Goal 1 –
Decide whether each statement below agrees with the election commentary. For each of (a), (b) and (c), answer yes or no and quote the words of the text that settle it.
(a) Pro-indy parties got more than 50% of the list vote at the peak of SNP popularity.
(b) The writer assumes all the Unionist parties will repeatedly vote against an SNP nomination for first minister.
(c) The writer presumes Labour and the LibDems would work together.
Goal 2 –
Rewrite the election commentary between "Pro-independence voters in" and "for first minister.", inclusive, with "working-class" changed to "low-income".
Goal 3 –
In the election commentary, in what year is it very unlikely that first-past-the-post seats will again create pro-indy majorities without electoral majorities?

Page extract –

######

There are loads and loads of scenarios for how this plays out and I won’t go over them here but almost all of them result in a particularly high threshold for gaining seats from list votes and a very high threshold for gaining more than one.

Combine that with the lack of a SNP-dominated distorting effect of the first-past-the-post element of the election and you have a problem. That problem is that pro-indy parties will almost certainly need to get more than 50% of the vote on the list to get more than 50% of the seats in the Scottish Parliament, and that never happened even at the peak of SNP popularity.

Pro-independence voters in poorer and working-class communities just don’t vote enough in national elections and the SNP have not built deep enough roots in these communities. Ironically it was first-past-the-post seats that created pro-indy majorities in Parliament without electoral majorities and that is very unlikely to be repeated in 2026.

How things would play out in a parliament without a pro-indy majority also offers a number of possible permutations and I won’t go through all of these here either but my assumption is that, this time, all the Unionist parties will repeatedly vote against an SNP nomination for first minister.

If Labour and the LibDems (who I presume would work together) have more seats than the SNP and the Greens, it’s over. If the Greens/SNP have more seats than Labour and the LibDems, Reform and the Tories would know that abstaining on a vote for a Sarwar first ministership would hand power back to the SNP. That seems very unlikely at this point, so the SNP go into opposition.

######

Records provided –
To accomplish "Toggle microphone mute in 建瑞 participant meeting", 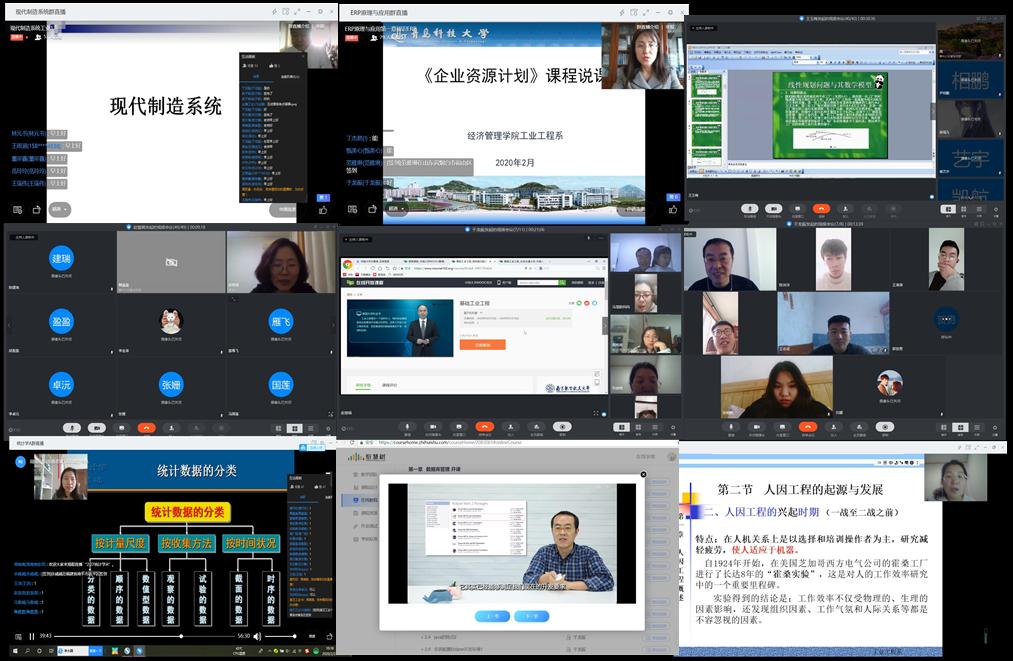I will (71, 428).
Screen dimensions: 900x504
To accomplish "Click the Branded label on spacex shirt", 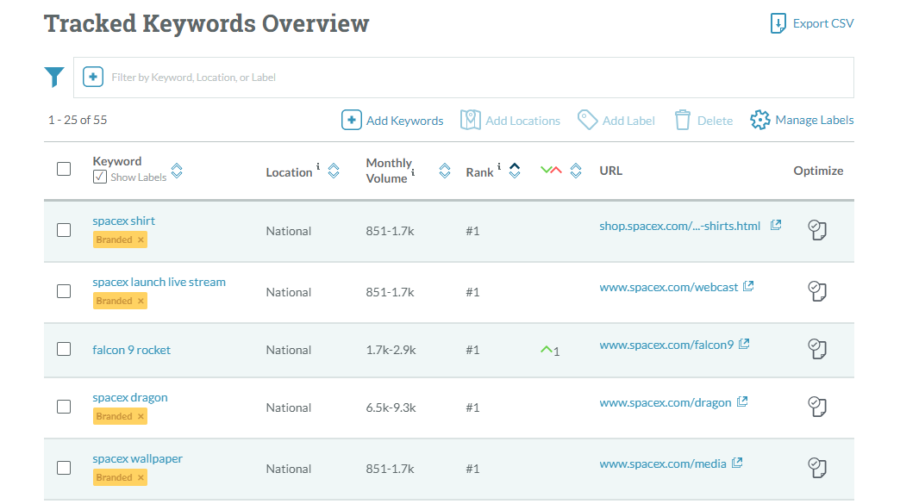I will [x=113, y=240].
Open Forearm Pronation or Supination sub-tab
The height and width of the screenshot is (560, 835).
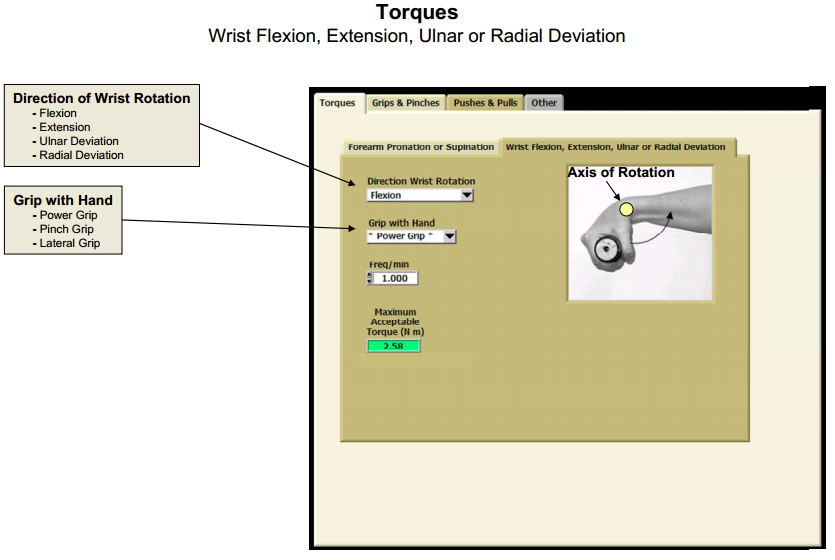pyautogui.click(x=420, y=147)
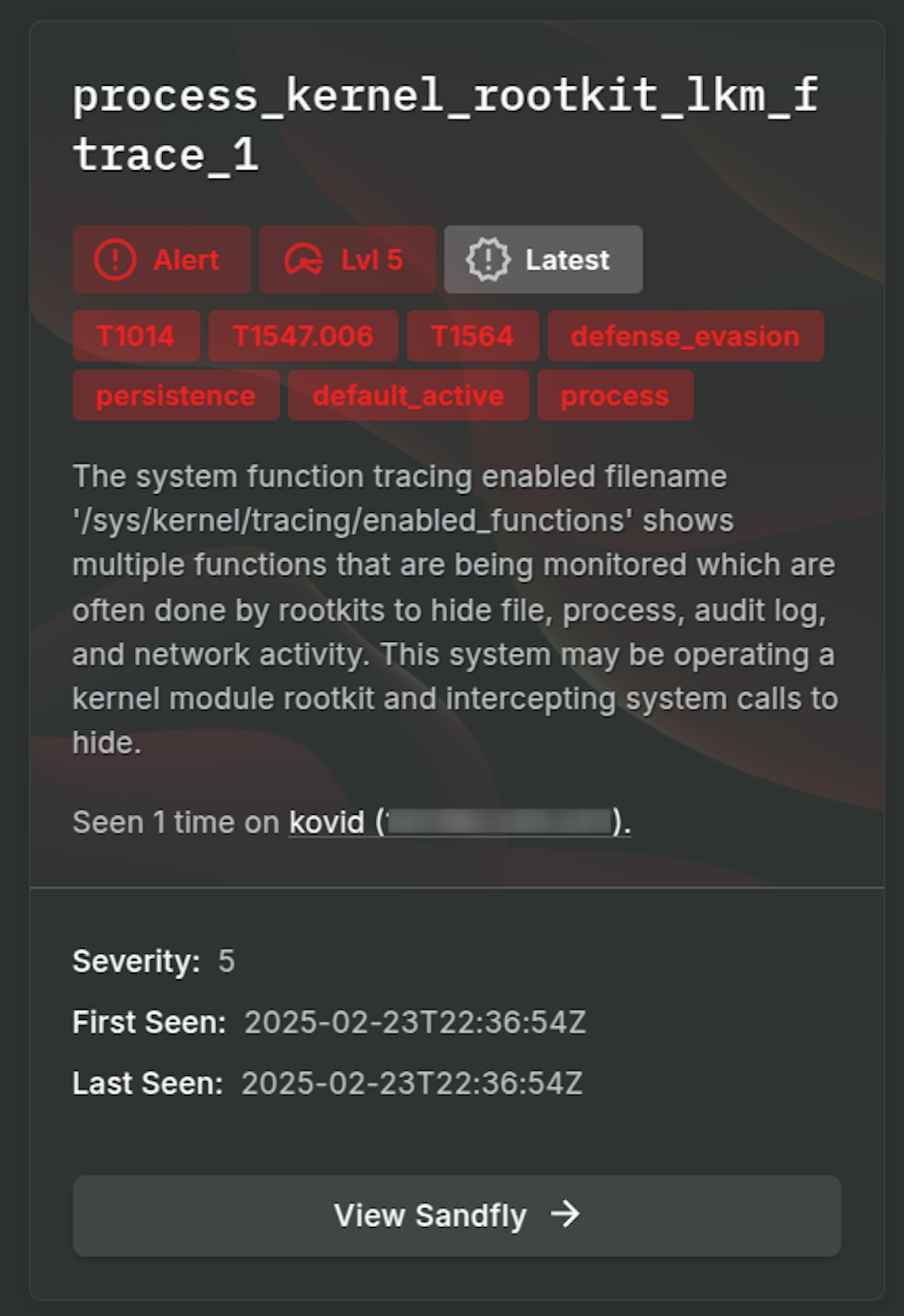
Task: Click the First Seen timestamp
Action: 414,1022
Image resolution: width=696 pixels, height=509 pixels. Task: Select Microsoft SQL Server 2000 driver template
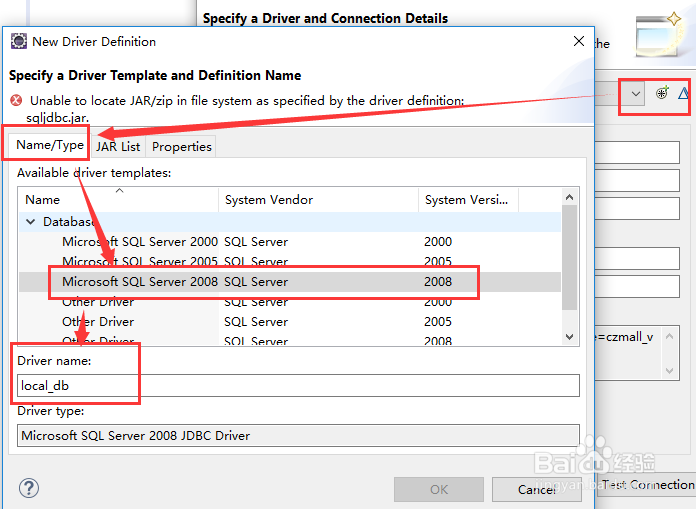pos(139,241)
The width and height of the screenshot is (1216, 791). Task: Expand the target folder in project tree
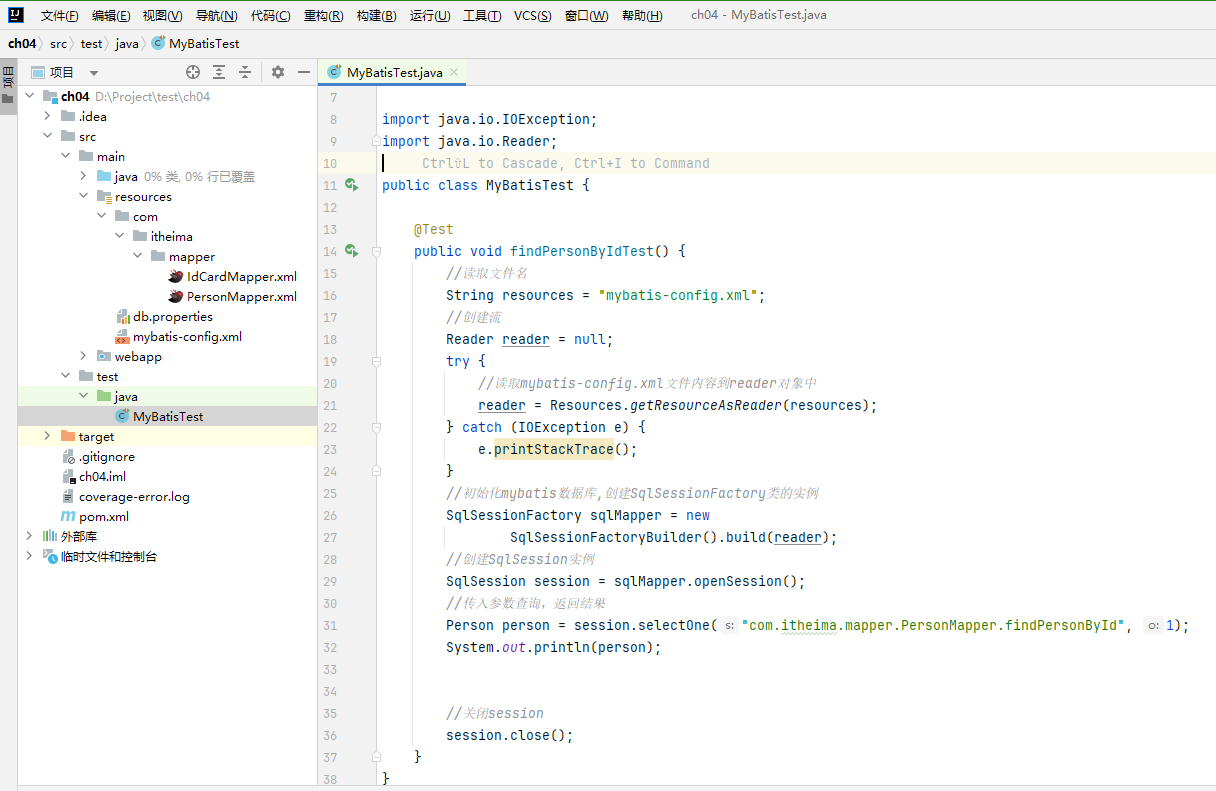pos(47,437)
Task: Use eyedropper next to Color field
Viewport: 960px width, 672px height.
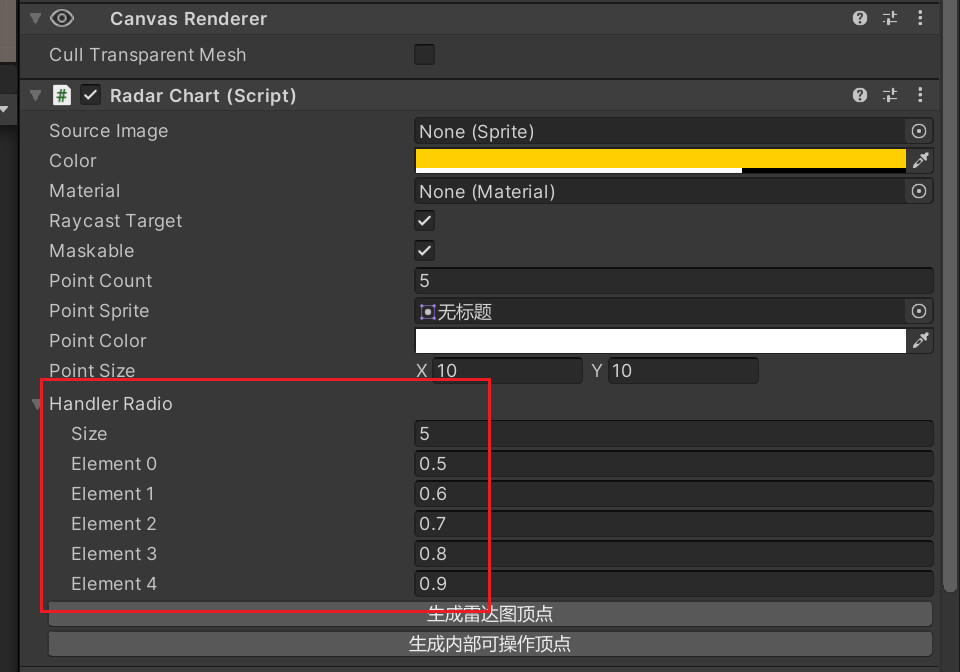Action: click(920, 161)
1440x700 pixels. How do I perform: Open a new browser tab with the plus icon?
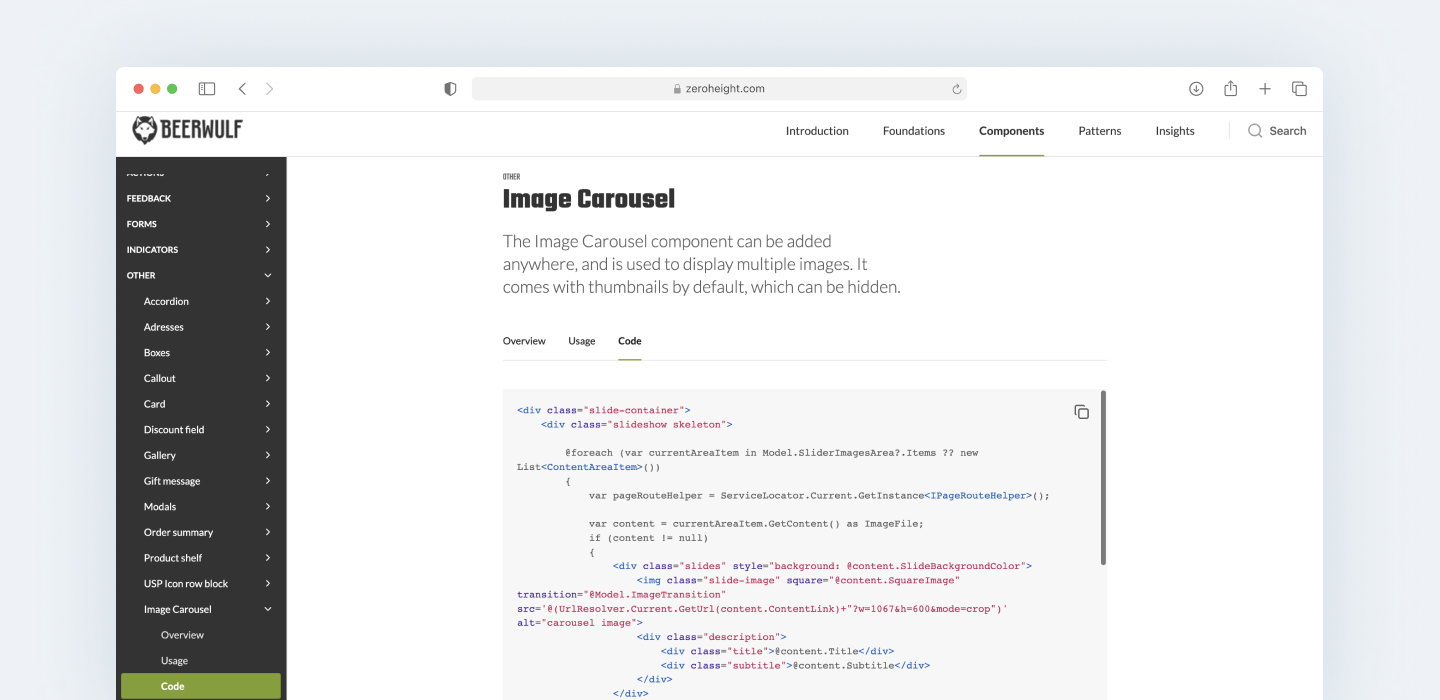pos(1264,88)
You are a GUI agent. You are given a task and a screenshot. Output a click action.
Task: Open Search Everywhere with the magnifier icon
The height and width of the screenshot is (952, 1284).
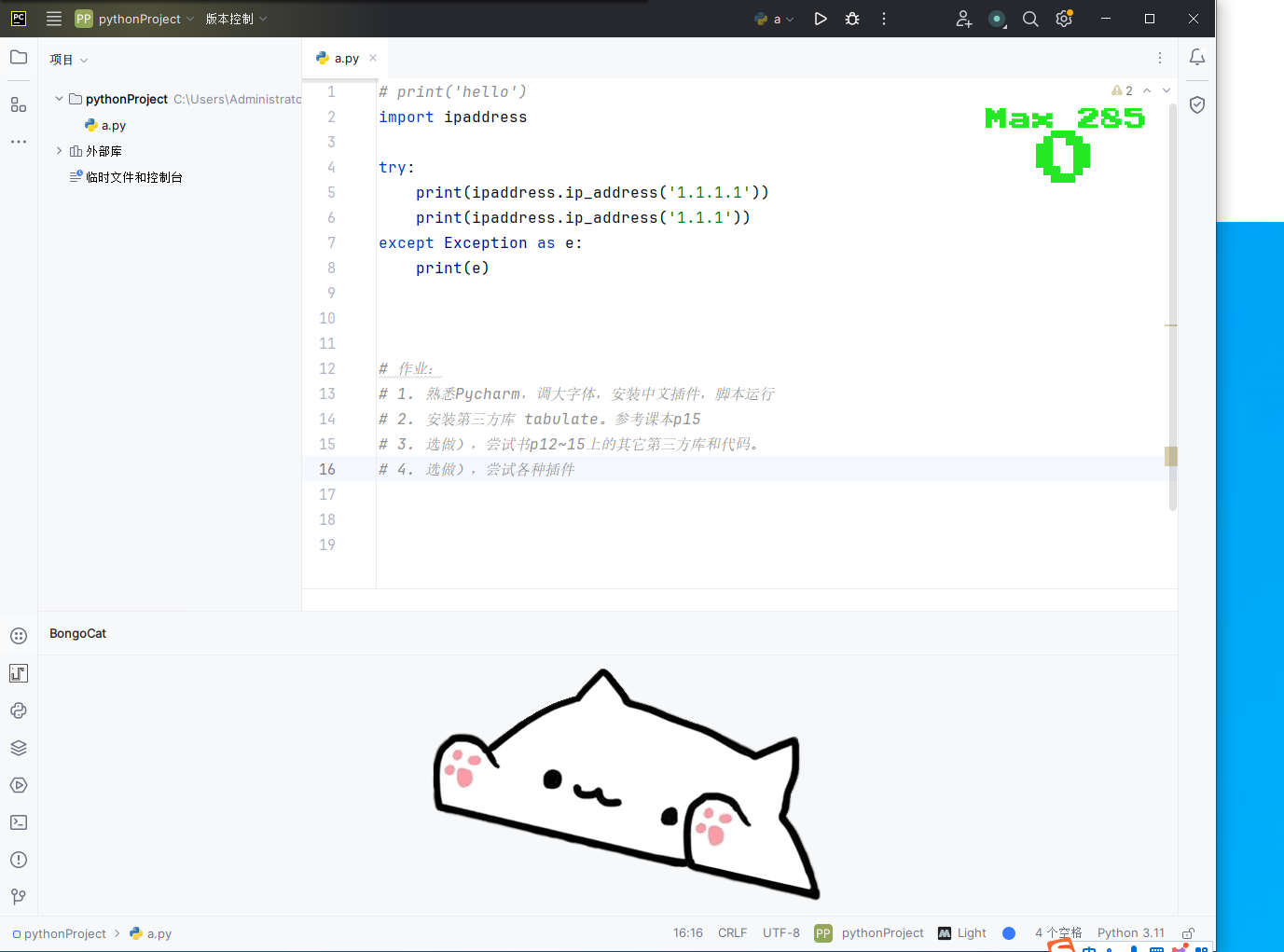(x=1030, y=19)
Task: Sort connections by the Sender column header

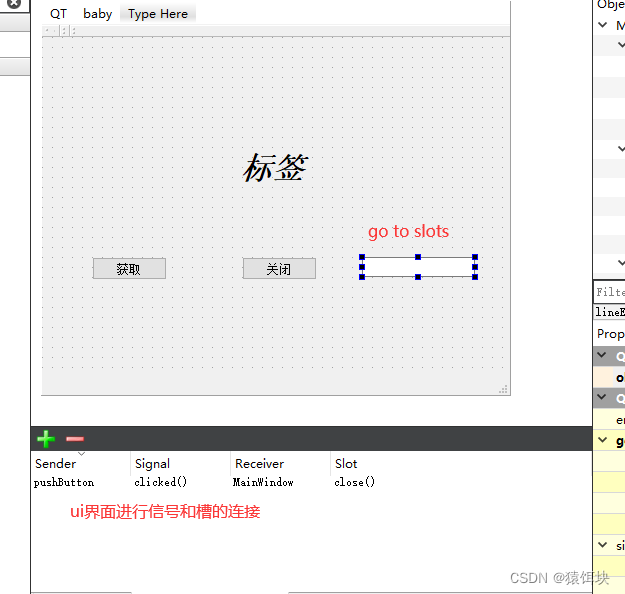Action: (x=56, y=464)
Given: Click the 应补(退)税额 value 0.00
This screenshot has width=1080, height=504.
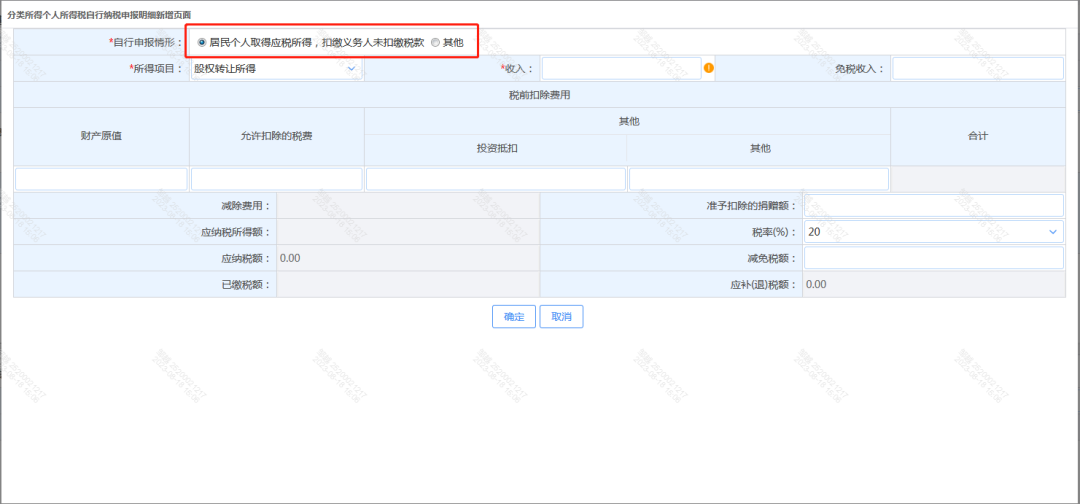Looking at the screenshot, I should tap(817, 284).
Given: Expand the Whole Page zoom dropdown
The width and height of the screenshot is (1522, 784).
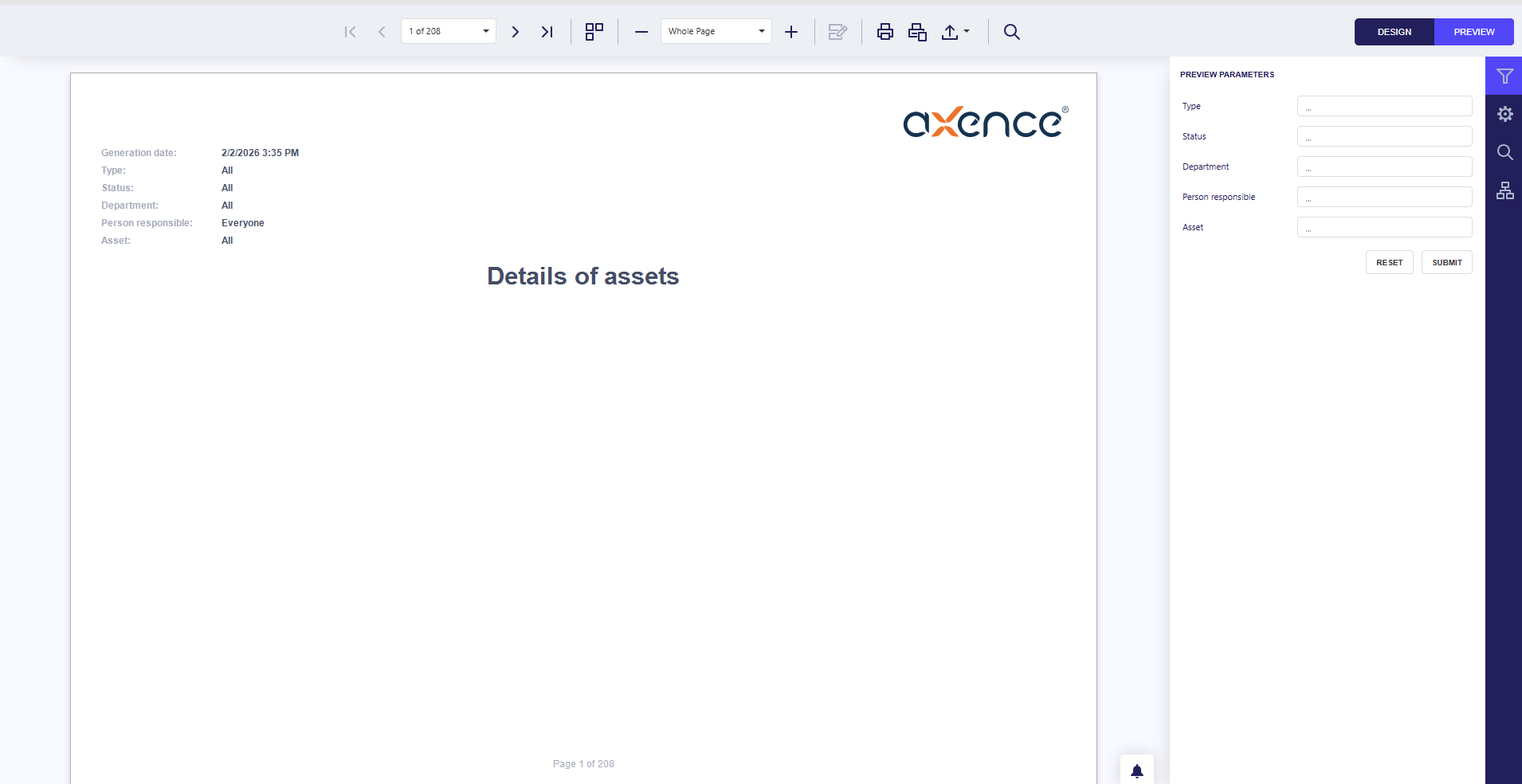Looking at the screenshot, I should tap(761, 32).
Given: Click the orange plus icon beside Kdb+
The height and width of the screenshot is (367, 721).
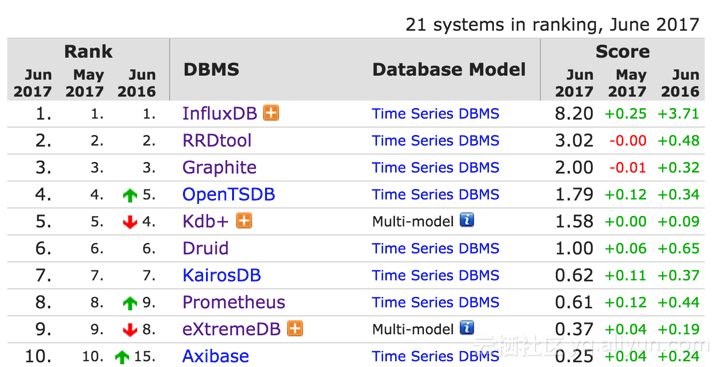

######

Full answer 1 –
(a) No: "and that never happened even at the peak of SNP popularity."
(b) Yes: "all the Unionist parties will repeatedly vote against an SNP nomination for first minister."
(c) Yes: "(who I presume would work together)"

Full answer 2 –
Pro-independence voters in poorer and low-income communities just don’t vote enough in national elections and the SNP have not built deep enough roots in these communities. Ironically it was first-past-the-post seats that created pro-indy majorities in Parliament without electoral majorities and that is very unlikely to be repeated in 2026.

How things would play out in a parliament without a pro-indy majority also offers a number of possible permutations and I won’t go through all of these here either but my assumption is that, this time, all the Unionist parties will repeatedly vote against an SNP nomination for first minister.

Full answer 3 –
2026